> [EXERCISE AIM]: Which lines in the material below contain the string "list"? Report each of those lines in full.

> [DATASET CONTENT]:
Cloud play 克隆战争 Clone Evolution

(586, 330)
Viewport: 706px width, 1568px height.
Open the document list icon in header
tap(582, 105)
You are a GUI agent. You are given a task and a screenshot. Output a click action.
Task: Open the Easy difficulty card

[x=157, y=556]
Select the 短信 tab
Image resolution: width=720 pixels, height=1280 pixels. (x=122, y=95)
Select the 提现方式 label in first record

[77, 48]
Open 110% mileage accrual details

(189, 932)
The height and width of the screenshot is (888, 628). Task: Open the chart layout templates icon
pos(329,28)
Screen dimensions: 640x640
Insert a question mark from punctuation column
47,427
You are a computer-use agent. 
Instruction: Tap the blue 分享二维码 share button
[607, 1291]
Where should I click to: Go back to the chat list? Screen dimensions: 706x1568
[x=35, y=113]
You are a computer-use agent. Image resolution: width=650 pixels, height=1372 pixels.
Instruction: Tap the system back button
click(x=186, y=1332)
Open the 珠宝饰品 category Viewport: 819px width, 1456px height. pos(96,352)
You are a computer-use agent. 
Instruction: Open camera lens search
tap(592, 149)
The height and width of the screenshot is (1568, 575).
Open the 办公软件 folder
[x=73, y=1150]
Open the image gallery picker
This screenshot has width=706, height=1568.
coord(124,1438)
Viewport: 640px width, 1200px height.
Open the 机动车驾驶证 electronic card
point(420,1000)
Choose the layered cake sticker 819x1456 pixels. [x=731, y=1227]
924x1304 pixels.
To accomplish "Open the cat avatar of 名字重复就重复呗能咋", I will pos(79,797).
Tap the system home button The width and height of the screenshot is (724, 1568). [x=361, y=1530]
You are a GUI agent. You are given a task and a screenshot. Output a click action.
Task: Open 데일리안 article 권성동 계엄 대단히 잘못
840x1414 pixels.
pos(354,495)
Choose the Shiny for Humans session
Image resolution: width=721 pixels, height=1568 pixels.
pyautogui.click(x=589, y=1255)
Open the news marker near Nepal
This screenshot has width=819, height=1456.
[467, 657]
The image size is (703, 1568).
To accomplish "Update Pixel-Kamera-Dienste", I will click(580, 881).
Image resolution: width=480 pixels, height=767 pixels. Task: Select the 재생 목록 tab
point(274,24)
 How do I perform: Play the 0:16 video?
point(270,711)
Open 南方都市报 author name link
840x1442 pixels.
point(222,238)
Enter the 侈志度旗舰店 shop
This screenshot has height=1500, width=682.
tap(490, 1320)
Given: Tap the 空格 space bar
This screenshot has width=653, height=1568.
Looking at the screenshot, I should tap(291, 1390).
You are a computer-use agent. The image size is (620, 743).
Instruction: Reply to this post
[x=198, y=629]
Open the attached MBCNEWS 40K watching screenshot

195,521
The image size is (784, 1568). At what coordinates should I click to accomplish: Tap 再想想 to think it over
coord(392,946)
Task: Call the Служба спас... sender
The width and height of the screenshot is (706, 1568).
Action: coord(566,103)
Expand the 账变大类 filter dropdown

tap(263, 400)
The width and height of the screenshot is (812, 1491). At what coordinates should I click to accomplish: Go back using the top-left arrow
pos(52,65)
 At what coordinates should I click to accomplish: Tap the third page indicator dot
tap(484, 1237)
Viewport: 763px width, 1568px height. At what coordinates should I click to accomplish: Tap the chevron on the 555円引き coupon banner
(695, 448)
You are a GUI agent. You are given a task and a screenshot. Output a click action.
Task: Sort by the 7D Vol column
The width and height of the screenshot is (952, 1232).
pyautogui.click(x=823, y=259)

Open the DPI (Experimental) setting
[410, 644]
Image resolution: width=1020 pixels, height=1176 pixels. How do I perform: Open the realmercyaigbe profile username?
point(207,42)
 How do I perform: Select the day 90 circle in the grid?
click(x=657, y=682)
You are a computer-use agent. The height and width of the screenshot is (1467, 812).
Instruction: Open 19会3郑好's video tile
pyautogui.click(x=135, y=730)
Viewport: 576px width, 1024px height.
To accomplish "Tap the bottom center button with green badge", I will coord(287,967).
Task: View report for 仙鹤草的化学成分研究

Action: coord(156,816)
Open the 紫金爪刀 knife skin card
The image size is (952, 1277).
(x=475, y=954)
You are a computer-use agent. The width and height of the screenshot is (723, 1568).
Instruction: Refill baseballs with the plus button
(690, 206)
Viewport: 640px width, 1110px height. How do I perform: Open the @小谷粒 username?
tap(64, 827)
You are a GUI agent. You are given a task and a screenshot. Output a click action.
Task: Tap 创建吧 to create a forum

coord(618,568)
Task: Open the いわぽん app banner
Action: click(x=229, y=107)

> [EXERCISE OUTPUT]:
Open the document list icon in header
Where should I click to: Go back to the chat list? Screen dimensions: 706x1568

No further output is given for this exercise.